|Summary:||Add CorsFilter configuration option to allow requests with Origin "null"|
|Product:||Tomcat 8||Reporter:||Gregor Zurowski <gzurowski>|
|Component:||Catalina||Assignee:||Tomcat Developers Mailing List <dev>|
Patch file for Bug #57178
Simplified patch for Bug#57178
Description Gregor Zurowski 2014-11-03 20:12:22 UTC
CorsFilter does not allow requests with the Origin header set to string "null". It treats such requests as invalid CORS requests. The current implementation seems too restrictive and prevents some common use cases: The Origin header is set to "null" when the browser cannot determine the origin of a request. This is the case when opening local files in the browser. Common uses cases are local development with remote services and testing hybrid mobile applications. To support such use cases, a new configuration option could be introduced where administrators could explicitly allow CORS requests with "null" origins.
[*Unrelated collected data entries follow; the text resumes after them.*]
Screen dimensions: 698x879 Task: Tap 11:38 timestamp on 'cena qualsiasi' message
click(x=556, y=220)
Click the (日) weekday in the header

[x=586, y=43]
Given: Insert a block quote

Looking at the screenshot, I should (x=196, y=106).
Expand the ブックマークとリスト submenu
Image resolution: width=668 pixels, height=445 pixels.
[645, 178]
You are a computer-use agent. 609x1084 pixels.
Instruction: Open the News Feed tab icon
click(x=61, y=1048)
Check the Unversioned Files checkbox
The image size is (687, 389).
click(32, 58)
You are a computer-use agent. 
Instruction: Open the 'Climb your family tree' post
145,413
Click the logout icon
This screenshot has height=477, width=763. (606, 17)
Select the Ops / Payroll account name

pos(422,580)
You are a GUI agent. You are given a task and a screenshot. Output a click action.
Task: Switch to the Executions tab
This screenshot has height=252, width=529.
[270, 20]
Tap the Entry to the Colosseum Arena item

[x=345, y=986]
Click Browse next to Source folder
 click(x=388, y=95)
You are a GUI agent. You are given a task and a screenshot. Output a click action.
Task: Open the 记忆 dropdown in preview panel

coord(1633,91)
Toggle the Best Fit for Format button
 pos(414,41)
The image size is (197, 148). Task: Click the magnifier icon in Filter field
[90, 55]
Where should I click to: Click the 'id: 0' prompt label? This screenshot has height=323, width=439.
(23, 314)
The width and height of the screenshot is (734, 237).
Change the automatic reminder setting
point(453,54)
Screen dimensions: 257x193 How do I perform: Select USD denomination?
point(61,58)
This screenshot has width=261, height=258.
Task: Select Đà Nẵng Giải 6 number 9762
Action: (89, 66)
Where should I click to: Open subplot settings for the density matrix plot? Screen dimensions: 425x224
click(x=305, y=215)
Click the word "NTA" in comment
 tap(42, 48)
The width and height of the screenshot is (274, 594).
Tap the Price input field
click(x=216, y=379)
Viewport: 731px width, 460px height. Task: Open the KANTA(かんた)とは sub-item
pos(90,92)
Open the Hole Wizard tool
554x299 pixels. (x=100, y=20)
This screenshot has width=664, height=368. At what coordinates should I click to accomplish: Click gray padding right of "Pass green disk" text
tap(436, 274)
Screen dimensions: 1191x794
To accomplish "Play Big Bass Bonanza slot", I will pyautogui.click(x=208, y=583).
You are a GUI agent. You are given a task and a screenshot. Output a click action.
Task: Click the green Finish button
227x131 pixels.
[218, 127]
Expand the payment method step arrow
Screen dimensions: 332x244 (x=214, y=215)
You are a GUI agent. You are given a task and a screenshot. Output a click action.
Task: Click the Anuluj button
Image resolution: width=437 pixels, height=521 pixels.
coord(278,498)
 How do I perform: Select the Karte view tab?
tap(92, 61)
Comment 1 Gregor Zurowski 2014-11-03 20:17:31 UTC
Created attachment 32185 [details] Patch file for Bug #57178 The attached patch adds a new CorsFilter configuration option to explicitly allow "null" origins: <filter> <filter-name>CorsFilter</filter-name> <filter-class>org.apache.catalina.filters.CorsFilter</filter-class> <init-param> <param-name>cors.allow.nullorigin</param-name> <param-value>true</param-value> </init-param> </filter> When enabled, requests with "null" origins are processed as valid CORS requests. (The option is disabled by default.)
Comment 2 Mark Thomas 2015-01-17 16:28:18 UTC
Comment on attachment 32185 [details] Patch file for Bug #57178 Ping. Reminder to me to look at this next week. Quick scan of the patch looks OK but I need to look at it in the context of the whole code.
Comment 3 Mark Thomas 2015-01-19 12:18:47 UTC
Having had a closer look at this, I'm wondering why another configation option is needed. Why not just add "null" to the list of allowed origins? (This would still requires a small patch so null is accepted as a valid origin.)
Comment 4 Gregor Zurowski 2015-01-19 23:52:41 UTC
No, is not needed, but I initially thought of a separate configuration option for making the decision of whether to allow the null origin more explicit. This also allows to control whether the default value "*" (any origin) of the existing configuration option 'cors.allowed.origins' includes or excludes the null origin. The proposed patch does not alter the current default behavior: if 'cors.allowed.origins' is set to "*", then the null origin is not allowed. It must be explicitly enabled by setting the new configuration option 'cors.allowed.nullorigins' to true, which might be useful for specific configuration needs.
Comment 5 Mark Thomas 2015-01-20 08:23:42 UTC
What is the use case for excluding the null origin but allowing all others? I've been reading through the CORS spec and related documents and haven't seen anything that suggests a use case. What I have read suggests that null should always be included in *.
Comment 6 Gregor Zurowski 2015-01-22 02:54:37 UTC
That is correct, the only use case would be really just supporting the current behavior. I would also prefer considering this behavior a bug and handle "null" as a valid origin (for both the default "*" case and when explicitly configured with "null" using the cors.allowed.origins parameter). I will follow up with a simplified patch without any new configuration options shortly.
Comment 7 Gregor Zurowski 2015-01-22 03:04:57 UTC
Created attachment 32389 [details] Simplified patch for Bug#57178 Simplified patch to handle "null" as a valid origin.
Comment 8 Mark Thomas 2015-01-22 10:10:52 UTC
Thanks for the updated patch. The fix has been applied to trunk, 8.0.x (for 8.0.18 onwards) and 7.0.x (for 7.0.58 onwards).